Prof Cao, the honorable professor of our department, published his recent study on Nat Med, 2013Publication： Time：2014-09-29 17:18:15 Click：
Nat Med.2013 Jun;19(6):704-12. doi: 10.1038/nm.3143. Epub 2013 May 19.
Inhibition of TGF-β signaling in mesenchymal stem cells of subchondral bone attenuates osteoarthritis.
Department of Orthopaedic Surgery, School of Medicine, Johns Hopkins University, Baltimore, Maryland, USA.
Osteoarthritis is a highly prevalent and debilitating joint disorder. There is no effective medical therapy for the condition because of limited understanding of its pathogenesis. We show that transforming growth factor β1 (TGF-β1) is activated in subchondral bone in response to altered mechanical loading in an anterior cruciate ligament transection (ACLT) mouse model of osteoarthritis. TGF-β1 concentrations are also high in subchondral bone from humans with osteoarthritis. High concentrations of TGF-β1 induced formation of nestin-positive mesenchymal stem cell (MSC) clusters, leading to formation of marrow osteoid islets accompanied by high levels of angiogenesis. We found that transgenic expression of active TGF-β1 in osteoblastic cells induced osteoarthritis, whereas inhibition of TGF-β activity in subchondral bone attenuated the degeneration of articular cartilage.
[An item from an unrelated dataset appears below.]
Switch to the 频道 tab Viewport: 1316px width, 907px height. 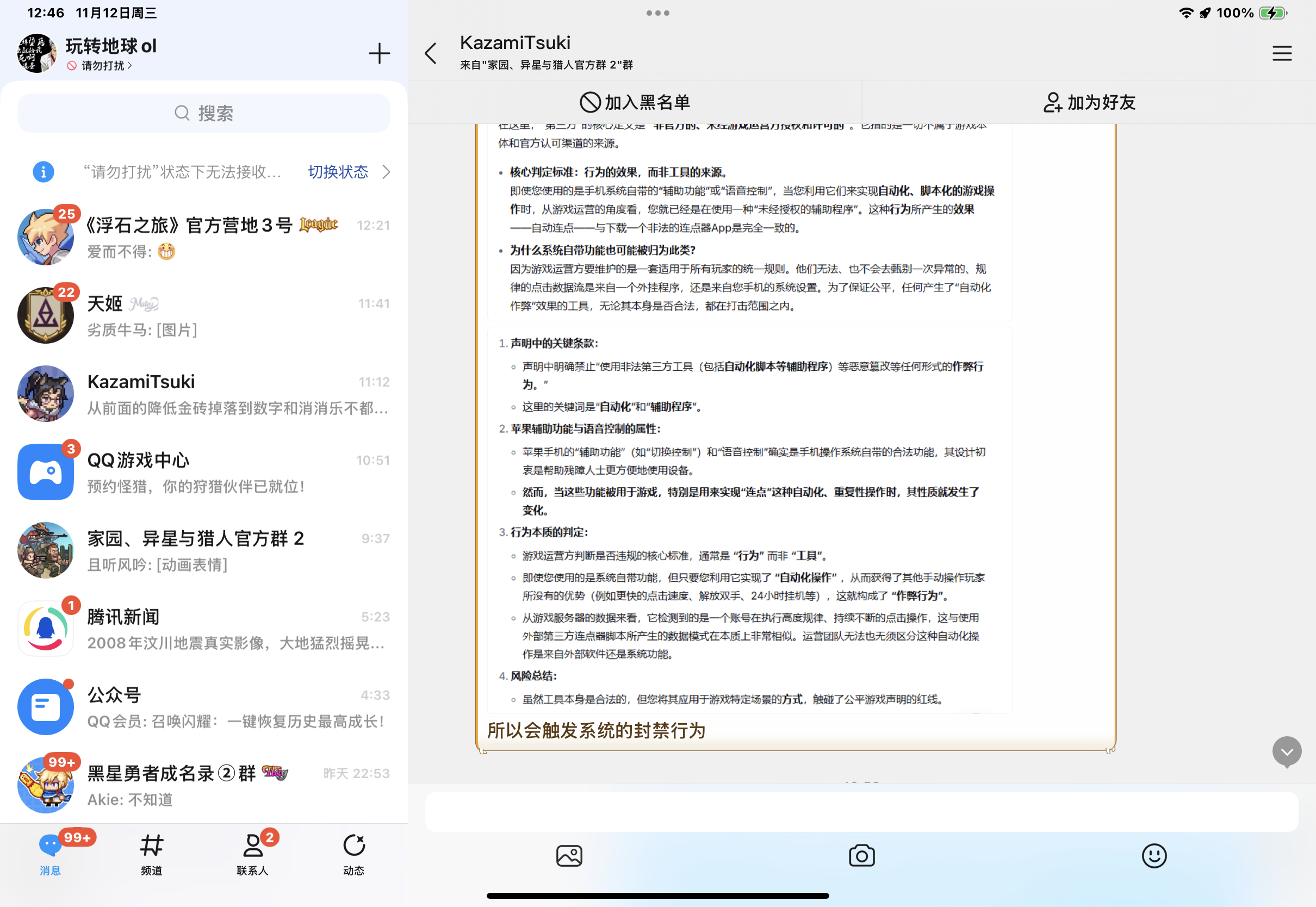(151, 854)

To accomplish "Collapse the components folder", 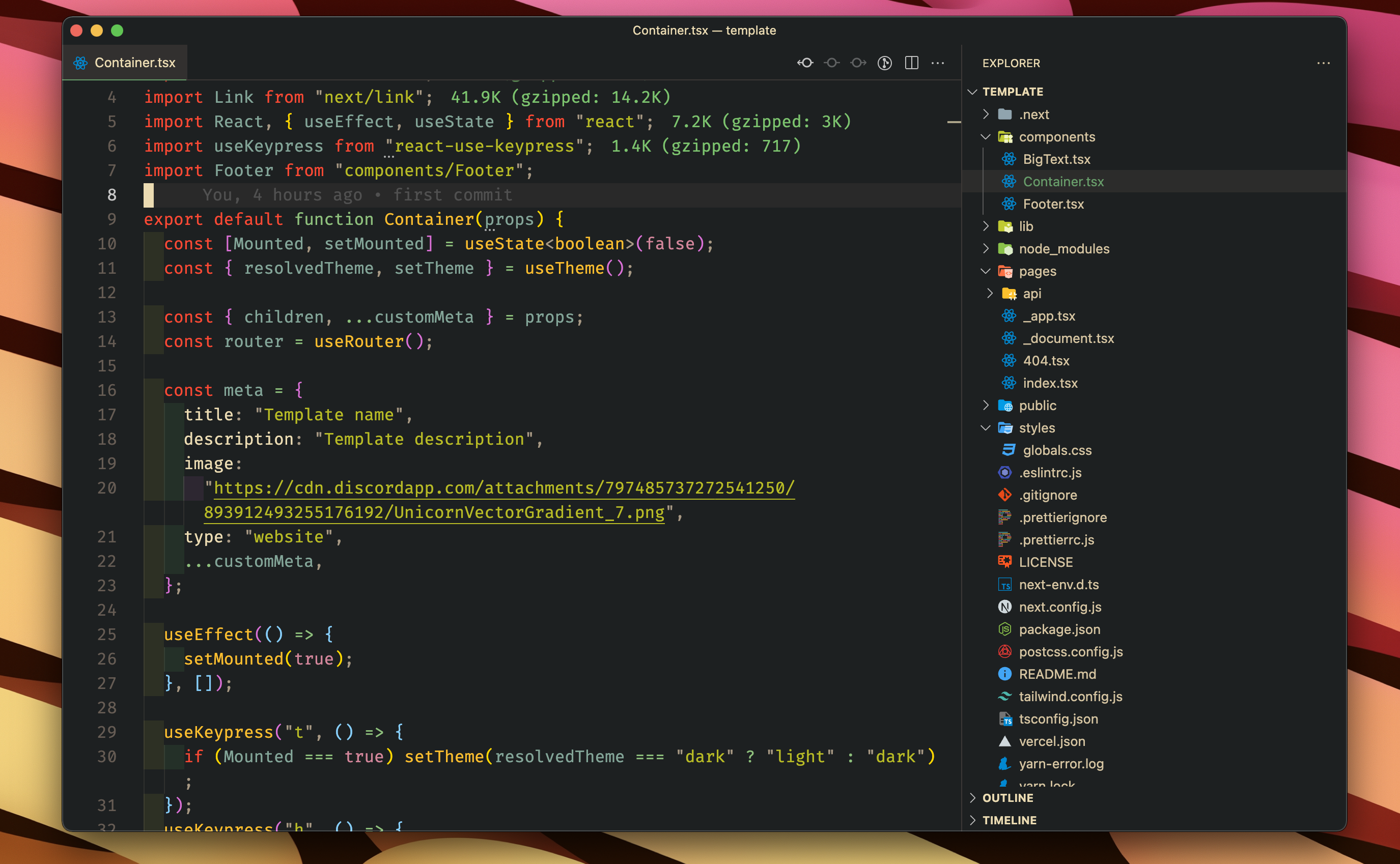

In particular, knockout of the TGF-β type II receptor (TβRII) in nestin-positive MSCs led to less development of osteoarthritis relative to wild-type mice after ACLT. Thus, high concentrations of active TGF-β1 in subchondral bone seem to initiate the pathological changes of osteoarthritis, and inhibition of this process could be a potential therapeutic approach to treating this disease.